Could you copy the stretch from the line containing "Click the 创建日期" through the end of the items, changing each "Image resolution" to "Screenshot size" and leaving everything else the same?

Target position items
• • • • •

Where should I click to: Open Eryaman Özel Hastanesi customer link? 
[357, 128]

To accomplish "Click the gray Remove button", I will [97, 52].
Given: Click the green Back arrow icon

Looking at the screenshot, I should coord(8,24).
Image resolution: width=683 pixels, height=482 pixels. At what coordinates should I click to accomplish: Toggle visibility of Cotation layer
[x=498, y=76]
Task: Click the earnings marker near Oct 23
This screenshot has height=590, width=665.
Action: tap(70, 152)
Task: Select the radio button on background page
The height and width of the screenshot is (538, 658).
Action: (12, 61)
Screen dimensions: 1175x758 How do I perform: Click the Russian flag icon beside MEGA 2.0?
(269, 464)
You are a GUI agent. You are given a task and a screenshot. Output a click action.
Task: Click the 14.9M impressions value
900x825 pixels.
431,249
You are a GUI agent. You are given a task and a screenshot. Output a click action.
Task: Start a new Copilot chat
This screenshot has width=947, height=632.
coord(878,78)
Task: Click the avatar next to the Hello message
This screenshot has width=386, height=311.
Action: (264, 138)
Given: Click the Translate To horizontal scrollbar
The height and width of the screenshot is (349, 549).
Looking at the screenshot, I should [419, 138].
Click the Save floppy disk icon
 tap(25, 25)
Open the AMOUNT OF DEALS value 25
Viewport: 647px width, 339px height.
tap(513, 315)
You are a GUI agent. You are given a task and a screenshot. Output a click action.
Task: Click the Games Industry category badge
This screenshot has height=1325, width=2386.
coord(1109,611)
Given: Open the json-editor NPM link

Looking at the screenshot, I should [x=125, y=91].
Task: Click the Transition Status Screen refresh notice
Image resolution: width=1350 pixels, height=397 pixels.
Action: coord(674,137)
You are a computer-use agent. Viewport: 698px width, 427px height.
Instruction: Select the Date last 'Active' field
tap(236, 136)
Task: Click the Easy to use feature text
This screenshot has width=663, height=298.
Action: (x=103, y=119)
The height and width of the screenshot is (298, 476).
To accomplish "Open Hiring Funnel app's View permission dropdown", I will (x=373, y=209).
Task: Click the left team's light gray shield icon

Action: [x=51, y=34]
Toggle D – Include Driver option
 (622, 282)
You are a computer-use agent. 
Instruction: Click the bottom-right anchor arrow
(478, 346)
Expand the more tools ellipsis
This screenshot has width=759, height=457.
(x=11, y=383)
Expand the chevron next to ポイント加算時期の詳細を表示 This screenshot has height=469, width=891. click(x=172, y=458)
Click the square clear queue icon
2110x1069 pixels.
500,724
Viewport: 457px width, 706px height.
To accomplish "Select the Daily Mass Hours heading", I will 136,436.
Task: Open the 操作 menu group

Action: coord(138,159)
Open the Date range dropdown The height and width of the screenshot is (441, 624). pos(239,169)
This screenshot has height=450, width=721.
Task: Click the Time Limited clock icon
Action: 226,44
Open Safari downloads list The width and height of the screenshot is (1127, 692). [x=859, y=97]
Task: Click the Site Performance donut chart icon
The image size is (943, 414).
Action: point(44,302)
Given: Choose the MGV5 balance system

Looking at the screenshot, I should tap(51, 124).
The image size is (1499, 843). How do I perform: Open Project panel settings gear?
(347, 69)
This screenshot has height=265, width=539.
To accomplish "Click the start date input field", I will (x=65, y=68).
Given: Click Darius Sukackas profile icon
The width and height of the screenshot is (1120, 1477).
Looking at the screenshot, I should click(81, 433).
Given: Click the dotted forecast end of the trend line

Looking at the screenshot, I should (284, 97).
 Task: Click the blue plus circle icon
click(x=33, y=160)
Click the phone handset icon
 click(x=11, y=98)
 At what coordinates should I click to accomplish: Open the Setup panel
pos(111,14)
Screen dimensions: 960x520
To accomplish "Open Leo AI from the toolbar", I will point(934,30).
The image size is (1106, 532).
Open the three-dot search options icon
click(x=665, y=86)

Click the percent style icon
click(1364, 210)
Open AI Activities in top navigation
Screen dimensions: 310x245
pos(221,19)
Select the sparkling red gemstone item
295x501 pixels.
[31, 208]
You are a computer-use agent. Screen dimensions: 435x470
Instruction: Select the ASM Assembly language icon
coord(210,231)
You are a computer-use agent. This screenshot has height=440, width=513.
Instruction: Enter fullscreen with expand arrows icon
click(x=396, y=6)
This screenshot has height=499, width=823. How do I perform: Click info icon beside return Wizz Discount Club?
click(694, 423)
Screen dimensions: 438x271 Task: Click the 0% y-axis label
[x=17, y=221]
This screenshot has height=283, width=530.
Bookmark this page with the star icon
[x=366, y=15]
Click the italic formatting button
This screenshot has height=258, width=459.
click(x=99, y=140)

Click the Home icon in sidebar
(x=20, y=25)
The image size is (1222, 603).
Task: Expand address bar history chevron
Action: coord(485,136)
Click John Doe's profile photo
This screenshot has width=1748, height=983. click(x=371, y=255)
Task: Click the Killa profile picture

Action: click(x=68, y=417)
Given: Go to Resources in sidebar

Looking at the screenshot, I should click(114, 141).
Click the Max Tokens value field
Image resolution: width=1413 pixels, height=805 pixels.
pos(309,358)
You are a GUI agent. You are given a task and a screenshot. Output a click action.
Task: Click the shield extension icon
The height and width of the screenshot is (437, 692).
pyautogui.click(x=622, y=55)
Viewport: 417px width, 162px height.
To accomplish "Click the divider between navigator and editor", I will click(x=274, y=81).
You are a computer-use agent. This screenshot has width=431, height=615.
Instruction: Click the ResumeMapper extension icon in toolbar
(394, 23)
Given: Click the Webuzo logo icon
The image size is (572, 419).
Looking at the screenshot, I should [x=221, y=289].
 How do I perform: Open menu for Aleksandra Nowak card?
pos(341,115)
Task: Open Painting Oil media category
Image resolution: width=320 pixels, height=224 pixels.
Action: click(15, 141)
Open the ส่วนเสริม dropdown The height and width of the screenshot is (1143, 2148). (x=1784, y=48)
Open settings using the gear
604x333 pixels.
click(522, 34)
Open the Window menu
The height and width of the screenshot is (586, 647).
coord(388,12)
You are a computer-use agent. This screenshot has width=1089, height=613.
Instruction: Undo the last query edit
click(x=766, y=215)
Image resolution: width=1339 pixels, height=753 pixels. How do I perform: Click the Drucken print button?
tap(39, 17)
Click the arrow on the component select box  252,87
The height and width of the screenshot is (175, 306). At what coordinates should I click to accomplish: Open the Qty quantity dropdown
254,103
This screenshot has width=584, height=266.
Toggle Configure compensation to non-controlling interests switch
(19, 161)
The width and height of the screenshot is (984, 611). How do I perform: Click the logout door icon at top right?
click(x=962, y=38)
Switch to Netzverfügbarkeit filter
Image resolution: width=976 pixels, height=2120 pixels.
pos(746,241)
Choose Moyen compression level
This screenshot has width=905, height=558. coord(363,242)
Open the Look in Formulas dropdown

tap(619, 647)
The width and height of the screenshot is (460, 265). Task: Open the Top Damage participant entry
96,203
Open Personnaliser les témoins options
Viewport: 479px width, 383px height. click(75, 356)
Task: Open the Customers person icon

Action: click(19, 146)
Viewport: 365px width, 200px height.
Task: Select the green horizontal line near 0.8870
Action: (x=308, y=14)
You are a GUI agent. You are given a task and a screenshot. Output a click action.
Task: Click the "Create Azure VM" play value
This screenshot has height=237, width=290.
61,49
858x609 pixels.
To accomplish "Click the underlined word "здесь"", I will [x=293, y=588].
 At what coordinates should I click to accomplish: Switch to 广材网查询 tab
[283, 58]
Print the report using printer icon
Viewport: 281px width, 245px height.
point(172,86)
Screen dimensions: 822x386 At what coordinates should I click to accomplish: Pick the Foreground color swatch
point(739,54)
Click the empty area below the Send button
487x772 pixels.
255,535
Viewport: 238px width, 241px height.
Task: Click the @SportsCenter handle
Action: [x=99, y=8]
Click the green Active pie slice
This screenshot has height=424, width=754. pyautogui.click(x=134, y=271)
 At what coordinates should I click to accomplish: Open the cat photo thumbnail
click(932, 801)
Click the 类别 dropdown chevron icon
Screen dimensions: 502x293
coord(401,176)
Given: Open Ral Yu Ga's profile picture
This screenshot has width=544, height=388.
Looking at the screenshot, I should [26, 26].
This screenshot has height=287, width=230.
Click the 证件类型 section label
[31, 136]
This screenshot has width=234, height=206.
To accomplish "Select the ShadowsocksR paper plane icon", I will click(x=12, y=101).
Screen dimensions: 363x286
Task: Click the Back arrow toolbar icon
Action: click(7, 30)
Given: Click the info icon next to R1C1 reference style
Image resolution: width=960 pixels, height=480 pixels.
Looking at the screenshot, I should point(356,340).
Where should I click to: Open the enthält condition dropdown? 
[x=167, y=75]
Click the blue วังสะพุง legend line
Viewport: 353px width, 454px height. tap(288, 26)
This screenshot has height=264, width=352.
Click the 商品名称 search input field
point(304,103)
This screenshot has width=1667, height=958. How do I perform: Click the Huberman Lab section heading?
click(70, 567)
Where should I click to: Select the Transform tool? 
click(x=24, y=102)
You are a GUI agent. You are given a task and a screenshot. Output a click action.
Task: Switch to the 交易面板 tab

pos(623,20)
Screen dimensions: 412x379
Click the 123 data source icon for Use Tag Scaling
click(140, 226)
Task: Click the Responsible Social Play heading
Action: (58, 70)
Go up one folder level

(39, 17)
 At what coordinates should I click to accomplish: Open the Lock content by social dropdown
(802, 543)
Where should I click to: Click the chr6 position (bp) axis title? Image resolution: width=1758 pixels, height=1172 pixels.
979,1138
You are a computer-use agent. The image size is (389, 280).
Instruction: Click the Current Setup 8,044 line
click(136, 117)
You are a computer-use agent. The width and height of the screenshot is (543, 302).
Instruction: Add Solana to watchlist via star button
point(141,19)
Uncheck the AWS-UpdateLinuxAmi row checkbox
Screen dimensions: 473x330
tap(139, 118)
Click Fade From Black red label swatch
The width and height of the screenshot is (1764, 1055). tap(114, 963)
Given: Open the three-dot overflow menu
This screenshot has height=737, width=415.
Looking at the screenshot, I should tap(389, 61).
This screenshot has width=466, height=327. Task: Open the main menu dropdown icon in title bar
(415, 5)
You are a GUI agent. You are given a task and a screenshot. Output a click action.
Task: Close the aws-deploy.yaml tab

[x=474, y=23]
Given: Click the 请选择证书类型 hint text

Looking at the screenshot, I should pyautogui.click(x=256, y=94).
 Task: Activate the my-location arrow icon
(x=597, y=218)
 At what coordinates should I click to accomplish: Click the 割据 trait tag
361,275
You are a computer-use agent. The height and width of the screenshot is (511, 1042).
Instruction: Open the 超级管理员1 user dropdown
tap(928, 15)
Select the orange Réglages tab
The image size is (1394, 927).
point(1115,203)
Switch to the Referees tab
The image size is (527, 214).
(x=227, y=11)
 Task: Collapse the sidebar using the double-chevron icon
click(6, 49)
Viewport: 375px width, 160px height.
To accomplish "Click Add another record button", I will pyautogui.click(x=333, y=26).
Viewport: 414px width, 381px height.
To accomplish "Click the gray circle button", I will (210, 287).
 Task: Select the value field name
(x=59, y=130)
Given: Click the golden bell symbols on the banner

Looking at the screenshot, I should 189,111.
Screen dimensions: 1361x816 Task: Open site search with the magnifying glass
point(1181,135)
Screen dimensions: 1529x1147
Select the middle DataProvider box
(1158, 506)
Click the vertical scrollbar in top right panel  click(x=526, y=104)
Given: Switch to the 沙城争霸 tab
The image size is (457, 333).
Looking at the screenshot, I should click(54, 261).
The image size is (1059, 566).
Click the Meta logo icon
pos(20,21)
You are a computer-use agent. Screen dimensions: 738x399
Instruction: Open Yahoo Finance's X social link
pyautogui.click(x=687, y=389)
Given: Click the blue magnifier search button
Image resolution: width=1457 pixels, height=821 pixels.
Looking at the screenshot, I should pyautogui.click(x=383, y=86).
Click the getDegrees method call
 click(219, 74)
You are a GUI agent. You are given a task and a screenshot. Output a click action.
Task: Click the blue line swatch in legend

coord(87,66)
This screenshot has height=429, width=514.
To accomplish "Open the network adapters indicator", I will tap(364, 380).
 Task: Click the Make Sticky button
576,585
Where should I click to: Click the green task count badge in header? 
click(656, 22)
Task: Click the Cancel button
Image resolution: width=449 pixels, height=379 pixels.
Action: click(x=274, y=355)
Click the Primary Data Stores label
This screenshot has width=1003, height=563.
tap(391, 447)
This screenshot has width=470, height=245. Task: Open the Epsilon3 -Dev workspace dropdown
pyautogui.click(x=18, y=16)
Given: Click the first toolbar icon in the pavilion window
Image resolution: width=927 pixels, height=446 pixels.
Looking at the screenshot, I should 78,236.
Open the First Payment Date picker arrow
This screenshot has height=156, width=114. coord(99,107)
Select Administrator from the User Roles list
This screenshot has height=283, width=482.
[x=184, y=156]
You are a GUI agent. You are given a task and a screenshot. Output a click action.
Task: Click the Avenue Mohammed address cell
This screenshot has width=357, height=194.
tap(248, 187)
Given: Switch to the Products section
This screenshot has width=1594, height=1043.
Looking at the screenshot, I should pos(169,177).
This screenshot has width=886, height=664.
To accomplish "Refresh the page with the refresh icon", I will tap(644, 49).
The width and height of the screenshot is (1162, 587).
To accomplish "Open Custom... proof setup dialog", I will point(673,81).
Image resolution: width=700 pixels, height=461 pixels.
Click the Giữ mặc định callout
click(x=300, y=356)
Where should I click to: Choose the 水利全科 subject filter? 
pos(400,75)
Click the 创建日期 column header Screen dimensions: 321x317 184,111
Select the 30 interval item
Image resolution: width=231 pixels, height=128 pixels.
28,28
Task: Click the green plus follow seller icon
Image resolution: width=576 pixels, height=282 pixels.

• • • • •

◆ Task solution ◆
Click the 创建日期 column header Screen dimensions: 321x317 184,111
Select the 30 interval item
Screenshot size: width=231 pixels, height=128 pixels.
28,28
Task: Click the green plus follow seller icon
Screenshot size: width=576 pixels, height=282 pixels.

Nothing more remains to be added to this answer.